# Shop Damage - Lightning



## John Smith_inFL (Jul 4, 2018)

I felt like I was jacking Tony B's thread on the Shop Fire subject.
in post #2 of his thread, I mentioned I experienced a lightning strike on my shop.
this is that story:

I finally bought a film scanner so the first project was to scan the negatives of the Lightning Strike that I mentioned in post #2 above.
at that time, I was a 10 meter ham radio enthusiast and there was a 50 foot tall pine tree right outside of my shop. I paid a tree climber to pull up a stick style antenna and fastened it to the top of the tree.
the coax cable came into the window where I had the 10m radio temporarily. for some reason, I quit the radio, coiled up the coax cable and put it on top of the fence between the pine tree and the shop. (maybe a 5 foot distance).
about 9:00 pm one night, I was working late in the office and I heard this strange voice in my spirit:
"John - it's time to go home". there was a bad storm approaching so I packed it up and went home.
(the shop was on the home property, so it was just a short walk).
about 10:00 pm, we heard this LOUD lightning strike out front of the house and all the power went off.
we thought that lightning had hit a power pole so we just went to bed and would deal with it in the morning.
walking out to the shop the next morning, this is what I found: lightning had hit the antenna in the pine tree, ran down the coax cable until it came to the coiled up part on top of the fence. seeking a better ground, I think it found that the electric outlet wires in the wall a better ground so it jumped through the shop wall, splitting the corner open big enough to put my hand through. there was evidence that the lightning bolt had entered the office and circled all 4 walls of the room. I had a phone line running underground from the office into the house. the lightning charge followed that line into my home and popped the main box. it burned up all the electronics in the shop and inside my home that was plugged into the wall. fortunately, and by the Grace of God, nobody was injured (or killed).
if I had stayed a few more minutes in the office, I certainly would have been killed right there on the spot.
you hear stories about people hearing the Voice of God. I can tell you, it is not a verbal voice that we here, it is a feeling in our spirit. (you will know it when it happens).
anyway - the moral to the story is to really ensure your workspace is grounded properly and adhere to all electrical codes and safety measures. they are in place for a reason.
you can see in the photos where the pink insulation was turned to soot. and a few items were burned and a small fire on the desk. this could have resulted in a bad, bad fire.

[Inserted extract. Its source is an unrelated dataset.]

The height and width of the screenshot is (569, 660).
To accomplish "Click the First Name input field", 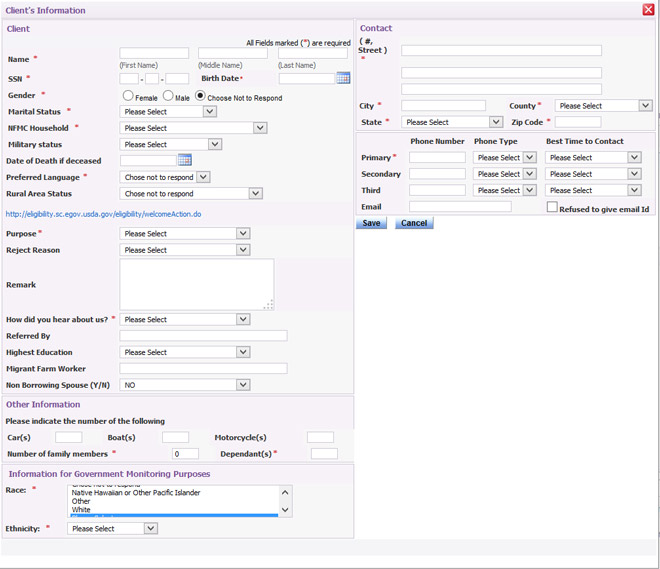I will pyautogui.click(x=154, y=53).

only the office had to have the wires in the walls removed and replaced.
the lightning charge did not enter the workshop area.
the insurance company came out and did the evaluation and I got reimbursed
for the damages.
the building inspector said to just squeeze the corner back together and bolt it.
since it was not a dwelling, and considered an outbuilding, there was no code
to follow. all in all, I dodged a bullet all the way around.

thanks for reading !!
John

,


----------



## woodnthings (Jan 24, 2009)

*Lightning strike Central!*

Florida is the most lightning prone state in the Union with 25 per sq mile. https://www.worldatlas.com/articles/the-five-most-lightning-prone-states-in-the-united-states.html


Anyone into ham radio shouldn't live there..... just sayin'. :sad2:
There's probably a good way to short circuit the strike to a ground rod ... I donno? ... better that than the wiring in your shop and home. 

I live in the wood with a bunch of 60 to 70 foot Oak trees withiin feet from the house, so they would get struck before the house, at least that's my "theory". I've thought about lightning rods, but that a back burner project. I'll take another look at it ..... someday? 

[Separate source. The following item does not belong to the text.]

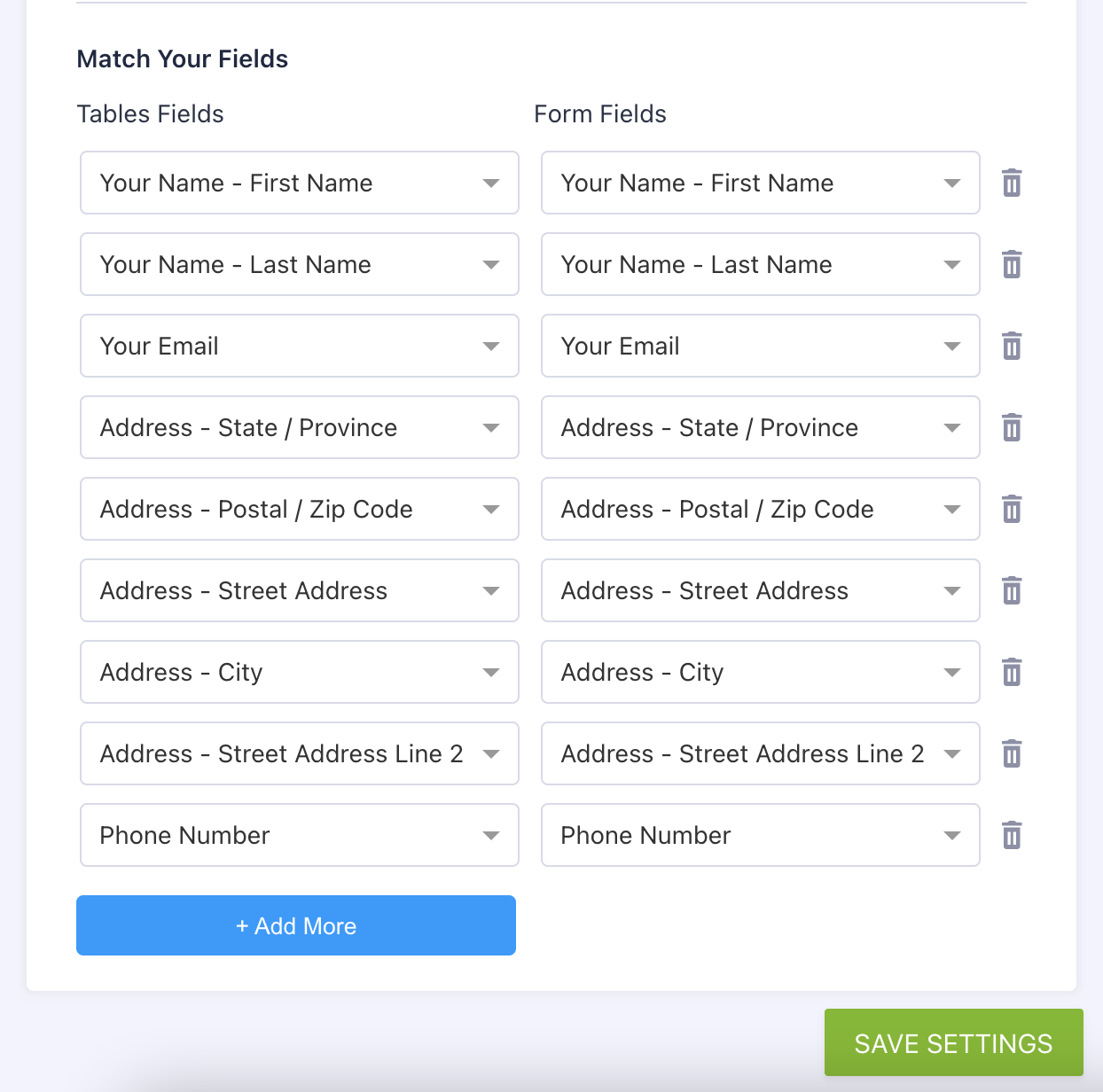Delete the First Name field mapping row
1103x1092 pixels.
[x=1012, y=183]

Glad all turned out for the best in spite of the damage! :|


----------



## difalkner (Nov 27, 2011)

Wow, John! Glad it worked out for you. That's a tough hit!

David


----------



## Kerrys (May 2, 2016)

Worked on a house that took a direct lighting strike. The amount of damage done was unbelievable. 2x12 rafters shattered, about half the electrical fried, phone lines were vaporized, two phones were blown into pieces, a slate entry way broken were the lighting left the frame of the house to ground. There was more but that was some of the highlights.


----------



## Cephus (Jan 28, 2018)

woodnthings said:


> Florida is the most lightning prone state in the Union with 25 per sq mile. https://www.worldatlas.com/articles/the-five-most-lightning-prone-states-in-the-united-states.html
> 
> 
> Anyone into ham radio shouldn't live there..... just sayin'. :sad2:



The house we used to own, someone was into ham before we got there and there was a massive antenna on the roof. Someone had put up a wooden phone pole next to the shop with an even taller lightning rod on top. We never had to worry about it, especially after I pulled down that antenna.


----------



## Tony B (Jul 30, 2008)

You were very lucky. Glad the damage wasn't much worse. 
BTW, 10M was my favorite band. KC5SDI. Only operated when I was working offshore.


----------



## John Smith_inFL (Jul 4, 2018)

this was my first experience of "close by" lightning strikes.
since then, I have had four more "near by" hits that I actually
felt the electricity in the air. one even knocked me to my knees.
so with 5 "experiences" under my belt, you can understand how
I get the heebie-jeebies with every clap of thunder in my area.
and like Woodnthings said - Florida is the lightning capitol of the world.
now, when I heard the voice: "John - it's time to go home" I went home.
but - I often wonder what would have happened if the voice had said:
John - it's time to _"come home"_ - and my wife would have found my
charred body slumped over the desk.
I have a very profound respect for lightning !! (and electricity in general).
when I see people wiring things in their shop or home that clearly
presents a danger, I speak up. I never quote the Code Book, 
I speak of the " WHAT IF " scenario.
just take your time when messing with electricity and be smart about it.
(granted - putting an 18ft Shakespeare Marine Big Stick Antenna "lightning rod" 
in the top of a really tall pine tree is not the best idea I've ever had).

I used to do a lot of surf fishing on Florida's East Coast. . . . . . 
guess how long I stayed around after this photo was taken.
metal chairs - metal umbrella poles - wet sand - bare feet in the water. . . .









.


----------



## Mark Jones Ozark (Feb 26, 2019)

41 years working for a major communications company as a lineman in the communications aspect. I have seen balls of blue lightning rolling on past me or have seen what happens when it hits....I have seen hundreds of lightning shots and High Voltage Power line damage over these years.

I have been knocked down by it. Yes I did pee my pants. However after that incident as a young man I learned to get back in the truck when it's heading our way. Being caught outside on a Backpacking trip where no vehicle or shelter is with in reach makes these storms very real in the don't be in the path to ground. 

I have seen dirt blown out of the ground 18" deep all the way around a 6 feet wide tree. Seen metal welded, fences welded. Siding blown off houses. Metal covers blown off boxes. Screw in fuses blown out of the sockets. Phones smoked and blown to pieces. I have done grounding mitigation tests. 

Bottom line is check your grounding. Make sure it's tight AND GET OUT OF THE WAY.


----------